八年前、セルベス国を未曾有の大雨が襲い、王都の一部が洪水になった。ベアトリスの両親が亡くなったのもその災害に巻き込まれてのものだった。
「いえ、謝らないでください。そういうつもりで言ったのではありませんから」
ランスは困ったように眉尻を下げる。
(ランスさん、優しいなぁ)
きっと、亡くなった妹君からするとさぞかし素敵なお兄さんだったに違いない。
「ところで、ランス様はいつ王都に?」
「今日です。今回は少し長めに滞在します。二ヶ月くらいかな。今は陛下に登城のご挨拶に向かうところです」
「そうなのですね。二ヶ月間、ランス様にいていただけるのは頼もしいです」
ベアトリスは笑顔を見せる。
錦鷹団は、公式には記載のない秘密組織だ。そのため、団員達の多くは全員他にも仕事がある。ランスの場合は侯爵家当主として領地経営を行っているため、王都と領地を頻繁に行き来しているのだ。
やがて通路は離宮への分かれ道に差しかかり、ベアトリスはお辞儀をしてランスと別れる。
離宮に戻ると、ベアトリスはまっすぐに自分の席に向かった。すぐにアルフレッドから追加で頼まれた仕事をやらないと期限に間に合わなくなってしまうため、すぐに取り掛かりたかったのだ。
机の上に置いてあった資料を開くとそれは、とある交通事故が、実は被害者に恨みのある貴族令息が裏で糸を引いたものだったという概要だった。
(これなら、明日の夜にはまとまりそうだわ)
複雑な事件だと相関図を作るのだけでかなり読み込まなければならないのだが、思った以上に単純な事件でほっとする。
弁論会で論破されたとある伯爵令息が衆人環視の中で恥をかかされたと逆恨みし、論破した側の子爵令息の馬車に細工をしたということのようだ。何枚か捲ると、馬車に細工するために金で雇ったごろつきの証言も載っていた。

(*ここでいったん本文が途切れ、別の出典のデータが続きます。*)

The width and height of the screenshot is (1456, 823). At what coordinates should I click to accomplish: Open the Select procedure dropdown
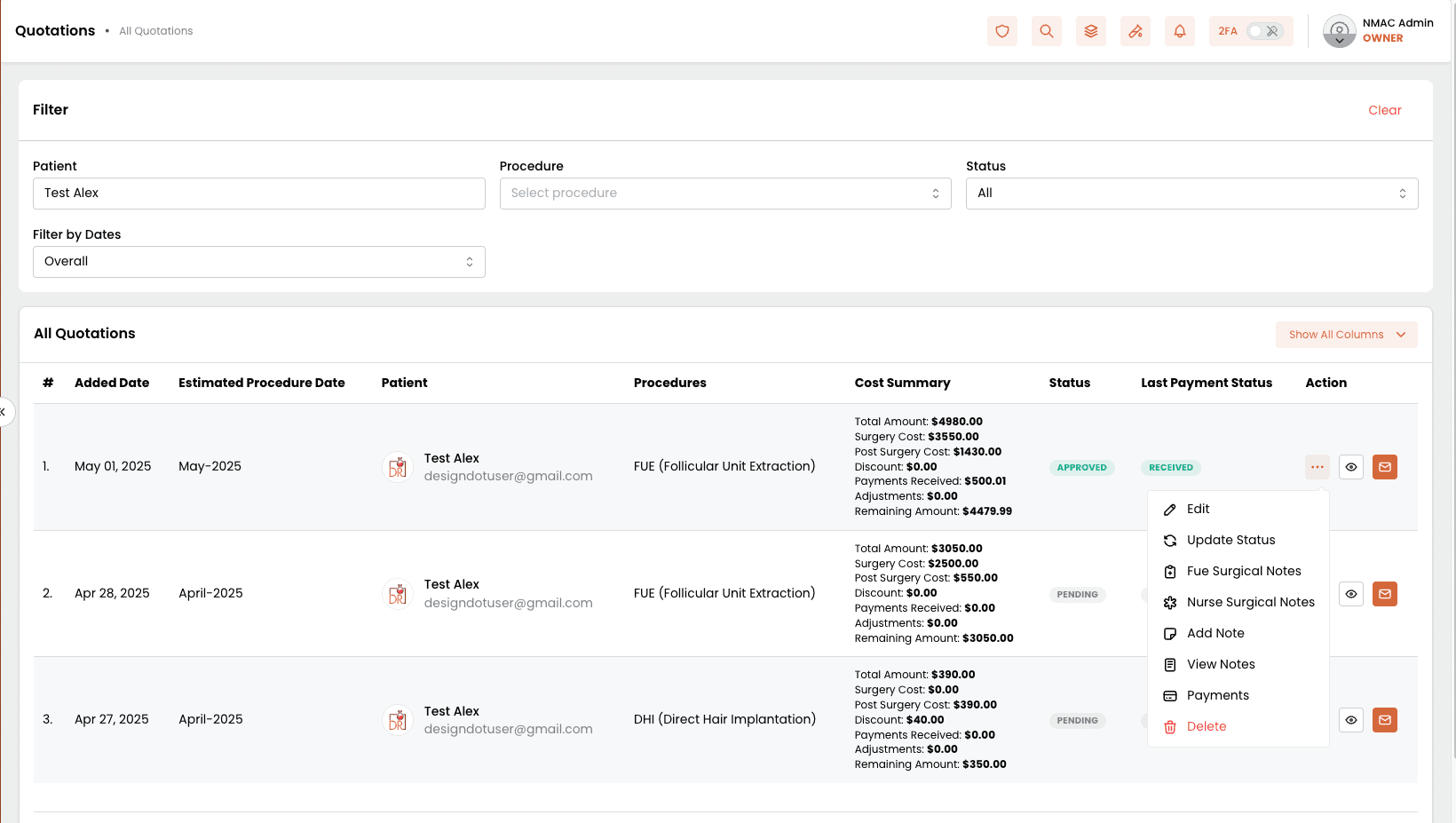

(こんなことをしているようでは、論破されたのも当然な気がするわ)
事件は『逆切れ伯爵令息が被害者側の子爵令息に多額の慰謝料を支払う代わりに告訴はしない』ということで決着を見せているようだ。
被害者側の子爵令息は非常に優秀な文官のようで、たまたまこれから議会にかける予定の大きな政策に関わっていた。そのため、それに反対する政治絡みの襲撃ではないかと懸念が持ち上がり錦鷹団が捜査に関わったようだが、結果としてはただ単に逆切れした伯爵令息のおいたがすぎただけだった。
子供の喧嘩ですか?と突っ込みたくなるような、なんともお粗末な事件だ。
(えーっと、事件の首謀者はライラック伯爵子息ね)
舞踏会で会ったことがある気がするが、あまり記憶にない。浅はかな人物なようなのであまり近づかないようにしようと記憶の片隅に留め置く。

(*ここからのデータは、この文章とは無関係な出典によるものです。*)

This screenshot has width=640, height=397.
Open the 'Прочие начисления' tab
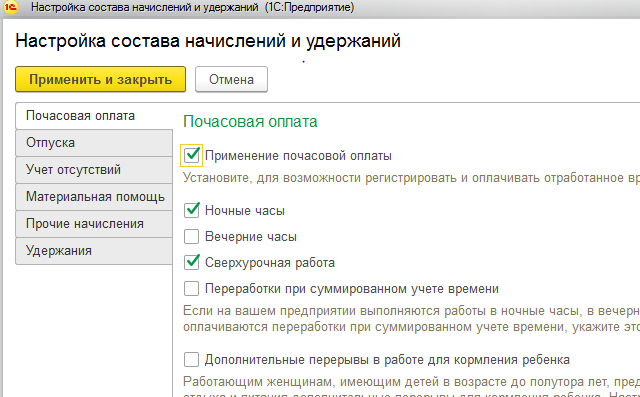[x=94, y=224]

そのとき、「ベアトリス、戻っていたのか」と声がしてベアトリスは顔を上げた。 見るとちょうど通りかかったジャンがこちらを見ている。
「つい先ほど戻りました。あ、団長。追加で依頼された案件ですが、明日の夜には提出できそうです」
「それはよかった。だから、お前なら大丈夫だと言っただろう? 今回も終わらないと青ざめていたが」
「結果論でしかありません。今回はたまたま、事件が単純だったから……」
ベアトリスは口を尖らせる。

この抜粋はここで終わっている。